On March 13, 2023, Hicks agreed to a restructured contract with the Vikings. In Week 6, Hicks recorded 10 tackles, an interception, and a 42-yard fumble return for a touchdown in a 19–13 win over the Bears, earning NFC Defensive Player of the Week.

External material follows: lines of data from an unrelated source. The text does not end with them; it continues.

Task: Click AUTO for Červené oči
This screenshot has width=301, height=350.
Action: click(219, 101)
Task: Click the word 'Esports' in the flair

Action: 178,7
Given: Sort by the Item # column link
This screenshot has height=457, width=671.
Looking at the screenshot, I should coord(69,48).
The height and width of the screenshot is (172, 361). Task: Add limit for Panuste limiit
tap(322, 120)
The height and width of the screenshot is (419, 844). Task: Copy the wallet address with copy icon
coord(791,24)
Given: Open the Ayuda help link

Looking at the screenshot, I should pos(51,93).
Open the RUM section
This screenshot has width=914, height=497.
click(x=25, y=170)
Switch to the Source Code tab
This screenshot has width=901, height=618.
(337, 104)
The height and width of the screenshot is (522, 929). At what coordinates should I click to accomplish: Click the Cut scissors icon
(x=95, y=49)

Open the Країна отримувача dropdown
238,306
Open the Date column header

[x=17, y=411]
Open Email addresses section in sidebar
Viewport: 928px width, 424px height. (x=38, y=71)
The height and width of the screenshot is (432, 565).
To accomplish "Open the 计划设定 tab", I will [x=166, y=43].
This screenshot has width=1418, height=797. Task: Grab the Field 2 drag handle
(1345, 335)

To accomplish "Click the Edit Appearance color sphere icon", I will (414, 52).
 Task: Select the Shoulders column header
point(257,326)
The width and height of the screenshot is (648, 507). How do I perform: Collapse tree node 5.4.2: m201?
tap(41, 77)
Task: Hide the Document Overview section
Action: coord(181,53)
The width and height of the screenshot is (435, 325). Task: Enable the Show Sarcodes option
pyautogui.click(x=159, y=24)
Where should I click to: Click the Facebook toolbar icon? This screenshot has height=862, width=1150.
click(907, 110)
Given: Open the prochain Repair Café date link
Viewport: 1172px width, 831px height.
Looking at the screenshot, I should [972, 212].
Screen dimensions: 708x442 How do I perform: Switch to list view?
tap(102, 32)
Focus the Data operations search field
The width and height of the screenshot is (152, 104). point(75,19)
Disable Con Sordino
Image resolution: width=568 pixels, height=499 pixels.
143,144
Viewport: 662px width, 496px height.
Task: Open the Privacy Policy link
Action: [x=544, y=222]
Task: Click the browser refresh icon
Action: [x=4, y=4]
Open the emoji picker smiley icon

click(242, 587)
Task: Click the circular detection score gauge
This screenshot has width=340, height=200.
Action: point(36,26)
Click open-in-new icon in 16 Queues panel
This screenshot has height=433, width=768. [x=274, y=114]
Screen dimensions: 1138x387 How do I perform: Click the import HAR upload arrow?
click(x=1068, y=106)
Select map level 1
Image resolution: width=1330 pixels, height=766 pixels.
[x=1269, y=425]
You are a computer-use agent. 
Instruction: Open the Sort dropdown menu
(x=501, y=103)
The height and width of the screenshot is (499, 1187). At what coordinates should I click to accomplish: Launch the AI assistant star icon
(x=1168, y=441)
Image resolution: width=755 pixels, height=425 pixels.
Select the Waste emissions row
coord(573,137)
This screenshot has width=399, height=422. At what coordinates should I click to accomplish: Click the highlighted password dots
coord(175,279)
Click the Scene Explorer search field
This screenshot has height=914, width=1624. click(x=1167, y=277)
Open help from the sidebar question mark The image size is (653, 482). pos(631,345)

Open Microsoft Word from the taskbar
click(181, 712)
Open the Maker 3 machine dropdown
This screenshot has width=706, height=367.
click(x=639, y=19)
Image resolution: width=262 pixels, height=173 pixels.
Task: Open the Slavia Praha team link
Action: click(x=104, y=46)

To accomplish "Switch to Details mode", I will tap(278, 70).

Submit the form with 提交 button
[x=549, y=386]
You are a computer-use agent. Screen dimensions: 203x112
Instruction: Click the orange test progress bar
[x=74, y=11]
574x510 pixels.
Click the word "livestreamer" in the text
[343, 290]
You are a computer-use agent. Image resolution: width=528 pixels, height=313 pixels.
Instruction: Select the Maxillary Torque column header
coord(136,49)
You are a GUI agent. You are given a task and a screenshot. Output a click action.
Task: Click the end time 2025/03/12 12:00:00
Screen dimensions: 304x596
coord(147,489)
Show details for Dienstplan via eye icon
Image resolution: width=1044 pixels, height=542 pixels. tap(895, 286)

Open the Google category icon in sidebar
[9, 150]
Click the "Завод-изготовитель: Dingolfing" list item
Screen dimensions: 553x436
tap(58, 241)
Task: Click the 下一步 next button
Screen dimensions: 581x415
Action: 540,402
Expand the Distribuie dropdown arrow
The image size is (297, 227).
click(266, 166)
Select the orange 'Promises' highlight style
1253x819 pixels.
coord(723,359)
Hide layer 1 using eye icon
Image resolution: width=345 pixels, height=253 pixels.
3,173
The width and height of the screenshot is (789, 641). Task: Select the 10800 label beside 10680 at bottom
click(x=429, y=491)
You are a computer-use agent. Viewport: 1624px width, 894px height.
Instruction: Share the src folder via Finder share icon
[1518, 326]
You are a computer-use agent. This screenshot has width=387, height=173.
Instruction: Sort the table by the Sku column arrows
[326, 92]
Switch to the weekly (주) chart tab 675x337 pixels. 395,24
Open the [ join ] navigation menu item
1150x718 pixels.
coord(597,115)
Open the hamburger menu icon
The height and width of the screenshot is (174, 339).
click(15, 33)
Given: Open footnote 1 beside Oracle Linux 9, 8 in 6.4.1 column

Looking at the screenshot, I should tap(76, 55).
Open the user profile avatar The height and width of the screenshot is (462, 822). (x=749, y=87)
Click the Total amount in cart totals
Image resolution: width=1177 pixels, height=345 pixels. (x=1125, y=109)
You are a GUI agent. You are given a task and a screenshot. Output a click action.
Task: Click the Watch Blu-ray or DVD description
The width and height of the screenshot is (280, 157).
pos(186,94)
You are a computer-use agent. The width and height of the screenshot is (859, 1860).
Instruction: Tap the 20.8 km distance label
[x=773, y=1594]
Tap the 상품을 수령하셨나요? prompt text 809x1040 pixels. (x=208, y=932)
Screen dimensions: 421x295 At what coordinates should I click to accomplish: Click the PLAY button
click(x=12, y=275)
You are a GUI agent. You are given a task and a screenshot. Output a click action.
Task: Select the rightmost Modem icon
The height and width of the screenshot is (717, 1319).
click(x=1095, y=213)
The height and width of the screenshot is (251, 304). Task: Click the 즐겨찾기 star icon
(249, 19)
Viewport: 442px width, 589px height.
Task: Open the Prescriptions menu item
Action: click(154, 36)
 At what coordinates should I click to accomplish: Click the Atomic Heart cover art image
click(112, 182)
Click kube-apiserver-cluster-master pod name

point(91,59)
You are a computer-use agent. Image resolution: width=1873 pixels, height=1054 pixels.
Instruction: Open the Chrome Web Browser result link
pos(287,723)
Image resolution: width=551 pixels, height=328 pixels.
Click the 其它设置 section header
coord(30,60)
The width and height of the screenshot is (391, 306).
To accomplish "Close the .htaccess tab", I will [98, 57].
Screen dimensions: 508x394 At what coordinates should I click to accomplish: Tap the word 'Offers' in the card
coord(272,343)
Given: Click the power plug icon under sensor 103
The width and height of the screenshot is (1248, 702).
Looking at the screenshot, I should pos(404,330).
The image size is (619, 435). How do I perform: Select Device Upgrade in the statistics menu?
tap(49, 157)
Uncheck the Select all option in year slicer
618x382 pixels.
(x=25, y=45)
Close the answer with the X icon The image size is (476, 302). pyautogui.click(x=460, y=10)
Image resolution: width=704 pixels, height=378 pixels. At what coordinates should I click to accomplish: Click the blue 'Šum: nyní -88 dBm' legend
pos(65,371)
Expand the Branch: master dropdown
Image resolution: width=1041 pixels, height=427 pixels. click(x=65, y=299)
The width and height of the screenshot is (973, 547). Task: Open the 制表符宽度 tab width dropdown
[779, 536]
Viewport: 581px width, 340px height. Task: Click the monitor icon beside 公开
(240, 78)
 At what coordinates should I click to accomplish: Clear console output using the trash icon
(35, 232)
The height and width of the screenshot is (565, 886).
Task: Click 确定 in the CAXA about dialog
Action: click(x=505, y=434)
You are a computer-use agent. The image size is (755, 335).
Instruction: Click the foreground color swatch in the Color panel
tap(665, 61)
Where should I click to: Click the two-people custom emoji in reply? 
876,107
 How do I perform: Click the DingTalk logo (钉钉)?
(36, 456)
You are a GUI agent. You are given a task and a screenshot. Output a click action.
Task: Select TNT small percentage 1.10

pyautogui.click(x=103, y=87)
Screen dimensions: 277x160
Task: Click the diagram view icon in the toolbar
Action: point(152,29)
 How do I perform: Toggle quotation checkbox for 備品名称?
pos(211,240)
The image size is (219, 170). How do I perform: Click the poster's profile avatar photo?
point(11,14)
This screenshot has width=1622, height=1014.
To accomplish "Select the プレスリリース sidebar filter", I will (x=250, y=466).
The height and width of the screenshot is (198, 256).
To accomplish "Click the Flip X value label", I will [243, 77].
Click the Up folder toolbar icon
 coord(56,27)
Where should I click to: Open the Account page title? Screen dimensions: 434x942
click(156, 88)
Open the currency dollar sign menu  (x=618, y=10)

On November 12, 2023, Hicks suffered a leg contusion during the game against the Saints. He tried to return to action but was removed from the game. After the game, swelling led to the Vikings and Hicks seeking expanded medical care. He was transported to a hospital and underwent a procedure to address compartment syndrome. The Vikings placed him on injured reserve list two days later. He was activated on December 23.

===Cleveland Browns===
On March 13, 2024, Hicks signed a two-year contract with the Cleveland Browns. In the 2024 season he played in 12 games for the Browns recording 4 deflected passes, 4 tackles for loss, 5 QB hits and 78 tackles; which is the fewest tackles in a season for him since 2017. He missed several games in the middle of the season with injuries to his elbow/triceps and the last game of the season with a concussion.

=== Retirement ===
On July 25, 2025, Hicks announced his retirement from the NFL.

==Career statistics==

===NFL===

Legend
| Bold | Career high |

==== Regular season ====

Year: Team; Games; Tackles; Fumbles; Interceptions
GP: GS; Cmb; Solo; Ast; Sck; FF; FR; Yds; TD; Int; Yds; Avg; Lng; TD; PD
2015: PHI; 8; 5; 50; 43; 7; 1.0; 1; 3; 11; 0; 2; 67; 33.5; 67; 1; 3
2016: PHI; 16; 16; 85; 58; 27; 1.0; 0; 1; 0; 0; 5; 41; 8.2; 34; 0; 11
2017: PHI; 7; 7; 28; 19; 9; 0.0; 0; 1; 0; 0; 0; 0; 0.0; 0; 0; 0
2018: PHI; 12; 12; 91; 61; 30; 3.0; 0; 1; 13; 0; 0; 0; 0.0; 0; 0; 5
2019: ARI; 16; 16; 150; 93; 57; 1.5; 2; 1; 0; 0; 3; 64; 21.3; 48; 0; 6
2020: ARI; 16; 16; 118; 78; 40; 0.0; 0; 0; 0; 0; 1; 6; 6.0; 6; 0; 4
2021: ARI; 17; 17; 116; 75; 41; 4.0; 1; 0; 0; 0; 0; 0; 0.0; 0; 0; 5
2022: MIN; 17; 17; 129; 86; 43; 3.0; 1; 0; 0; 0; 1; 19; 19.0; 0; 0; 10
2023: MIN; 13; 13; 107; 61; 46; 1.0; 1; 2; 42; 1; 1; 9; 9.0; 9; 0; 5
2024: CLE; 12; 12; 78; 40; 38; 2.0; 0; 0; 0; 0; 0; 0; 0; 0; 0; 4
Career: 134; 131; 952; 614; 338; 16.5; 6; 11; 66; 1; 13; 206; 15.8; 67; 1; 51

==== Postseason ====

Year: Team; Games; Tackles; Fumbles; Interceptions
GP: GS; Cmb; Solo; Ast; Sck; FF; FR; Yds; TD; Int; Yds; Avg; Lng; TD; PD
2018: PHI; 2; 1; 12; 9; 3; 0.0; 0; 0; 0; 0; 0; 0; 0.0; 0; 0; 0
2021: ARI; 1; 1; 8; 2; 6; 0; 0; 0; 0; 0; 0; 0; 0.0; 0; 0; 0
2022: MIN; 1; 1; 8; 6; 2; 0; 0; 0; 0; 0; 0; 0; 0.0; 0; 0; 0
Career: 4; 3; 28; 17; 11; 0.0; 0; 0; 0; 0; 0; 0; 0.0; 0; 0; 0

===College===

Year: Team; Class; Pos; GP; Tackles; Interceptions; Fumbles
Cmb: Solo; Ast; TfL; Sck; Int; Yds; Avg; TD; PD; FF; FR; Yds; TD
2010: Texas; FR; LB; 12; 21; 9; 12; 1.0; 1.0; 0; 0; 0.0; 0; 0; 0; 0; 0; 0
2011: Texas; SO; LB; 13; 50; 30; 20; 3.5; 1.0; 0; 0; 0.0; 0; 3; 0; 1; 0; 0
2012: Texas; JR; LB; 3; 18; 10; 8; 2.5; 0.0; 0; 0; 0.0; 0; 1; 0; 0; 0; 0
2013: Texas; JR; LB; 4; 43; 26; 17; 2.5; 0.0; 0; 0; 0.0; 0; 0; 0; 0; 0; 0
2014: Texas; SR; LB; 13; 116; 60; 56; 13.0; 3.5; 2; 19; 9.5; 0; 2; 0; 0; 0; 0
Career: 45; 248; 135; 113; 22.5; 5.5; 2; 19; 9.5; 0; 6; 0; 1; 0; 0

==Personal life==
Hicks is married to Ivana Hicks. They have three children.